TEXT SECTION ->

+--

I am convinced by all I have read from around the state (and the nation), and from thoughtful professionals across a spectrum of expertise, that we must ban commercial and outdoor grows in Plumas County. We must create an environment in which, while protecting legal rights for medical and recreational use and growing (six plants per residential property), commercial operations are in fact banned. To ignore the broad and continuous marijuana traumas to the identity and character of counties all over California is, I think, naive, irresponsible and shortsighted. I hope you will agree.
I recognize that the Cannabis Working Group have put in a lot of travail, especially considering the frequently acrimonious relationships and divergent perspectives even in a primarily pro-grow group. While not wishing to denigrate the twenty-eight meetings held, I think it fair to note that not until a huge outpouring of public concern has been expressed have there been any changes to this foundationally pro-grow document—a document primarily authored by the leader of the growers’ association.
Many of us were introduced to the content and tone of the CWG and the pro-grow people through the Public Forums over the summer. The arrogance, triumphalism, dismissiveness of other positions, the demeaning and disrespectful attitudes of many growers and producers alerted me and others to the fundamental difference in community, concerns, civility, and respect for law—and for our Supervisors—at the core of many of the growers’ approaches.
I have welcomed thoughtful and humanizing conversations with a few growers. I know that these are the cream of the crop—but know, too, that for every one of the growers who show up and may even say, “Regulate us,” there are five more thumbing their noses and saying, “You can’t stop us!” Even with those who will attend a meeting, the tone of the whole demonstrates the chilling impact on a community of those who will act in self-interest without regard for the common good and without respect for others. In online forums, letters in the paper, and in personal as well as public venues, the ad hominem arguments (name-calling, heckling, and writing-off of people rather than engaging ideas and information) and resorting to every logical fallacy in the book, have characterized the shallow, self-interested approach of many growers and supporters.
Using the title “caregiver” when not meeting any legal definition of “caregiver” is a thin disguise and shames our medical marijuana providers. Claiming to be a “young entrepreneur” does not give entitlement when venturing on a not-legal business start-up. Diverting discussion from the damaging influence of commercial cannabis to accusations that poor sufferers will be prevented from getting their needed medicine or that families will be forced into poverty or that growers will be “made” criminals—these are smoke screens and are false.
To speak of great compassion for suffering old people who need cannabis while writing-off people over 60, belies good faith and undermines any hope of genuine concern for the community. We (the doctors, nurses, counselors, pastors, social service workers, concerned regular folk) who are routinely involved in caring for the hurting of Plumas County know something of compassion—and we know somewhat of who is actually involved in the care of the needy in this community.

+--

Dataset entries ->
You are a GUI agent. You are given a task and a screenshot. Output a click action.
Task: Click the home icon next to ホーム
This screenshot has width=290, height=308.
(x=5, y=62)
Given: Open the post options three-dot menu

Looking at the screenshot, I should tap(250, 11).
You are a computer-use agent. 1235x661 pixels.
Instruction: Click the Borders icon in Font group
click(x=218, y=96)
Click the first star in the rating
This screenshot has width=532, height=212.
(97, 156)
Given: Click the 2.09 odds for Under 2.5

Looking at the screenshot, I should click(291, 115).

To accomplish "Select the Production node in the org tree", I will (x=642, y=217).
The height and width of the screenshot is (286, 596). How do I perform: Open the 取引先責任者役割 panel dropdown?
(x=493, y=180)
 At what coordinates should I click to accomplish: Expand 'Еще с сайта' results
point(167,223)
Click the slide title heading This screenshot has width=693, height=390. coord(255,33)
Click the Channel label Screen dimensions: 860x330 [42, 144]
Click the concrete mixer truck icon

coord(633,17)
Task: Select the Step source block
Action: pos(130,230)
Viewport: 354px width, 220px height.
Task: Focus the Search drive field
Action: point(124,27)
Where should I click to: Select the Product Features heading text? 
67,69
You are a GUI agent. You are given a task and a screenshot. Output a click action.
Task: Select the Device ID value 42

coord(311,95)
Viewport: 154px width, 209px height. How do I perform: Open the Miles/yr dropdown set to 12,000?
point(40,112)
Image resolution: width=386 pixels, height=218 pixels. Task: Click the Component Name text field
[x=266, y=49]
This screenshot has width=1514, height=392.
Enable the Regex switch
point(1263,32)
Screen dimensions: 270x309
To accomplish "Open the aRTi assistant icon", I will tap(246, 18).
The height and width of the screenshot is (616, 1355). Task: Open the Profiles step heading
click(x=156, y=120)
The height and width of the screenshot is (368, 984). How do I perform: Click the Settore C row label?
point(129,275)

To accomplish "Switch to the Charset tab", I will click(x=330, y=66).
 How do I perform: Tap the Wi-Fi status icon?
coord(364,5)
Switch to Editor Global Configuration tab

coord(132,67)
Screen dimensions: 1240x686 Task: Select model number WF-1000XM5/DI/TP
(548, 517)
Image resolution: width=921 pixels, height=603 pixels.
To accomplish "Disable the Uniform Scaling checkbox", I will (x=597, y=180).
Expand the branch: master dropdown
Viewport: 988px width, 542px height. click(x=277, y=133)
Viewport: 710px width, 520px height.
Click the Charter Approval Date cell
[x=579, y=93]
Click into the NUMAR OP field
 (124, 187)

+--

WORK ITEM A -> Rewrite everything from "I recognize that" down to "the growers’ association." in the letter on commercial cannabis in Plumas County, renaming "travail" as "effort".
WORK ITEM B -> According to the letter on commercial cannabis in Plumas County, how many meetings did the Cannabis Working Group hold?
The entries are separate from the letter and unrelated to it.

EXPECTED OUTPUT A ->
I recognize that the Cannabis Working Group have put in a lot of effort, especially considering the frequently acrimonious relationships and divergent perspectives even in a primarily pro-grow group. While not wishing to denigrate the twenty-eight meetings held, I think it fair to note that not until a huge outpouring of public concern has been expressed have there been any changes to this foundationally pro-grow document—a document primarily authored by the leader of the growers’ association.

EXPECTED OUTPUT B -> Twenty-eight.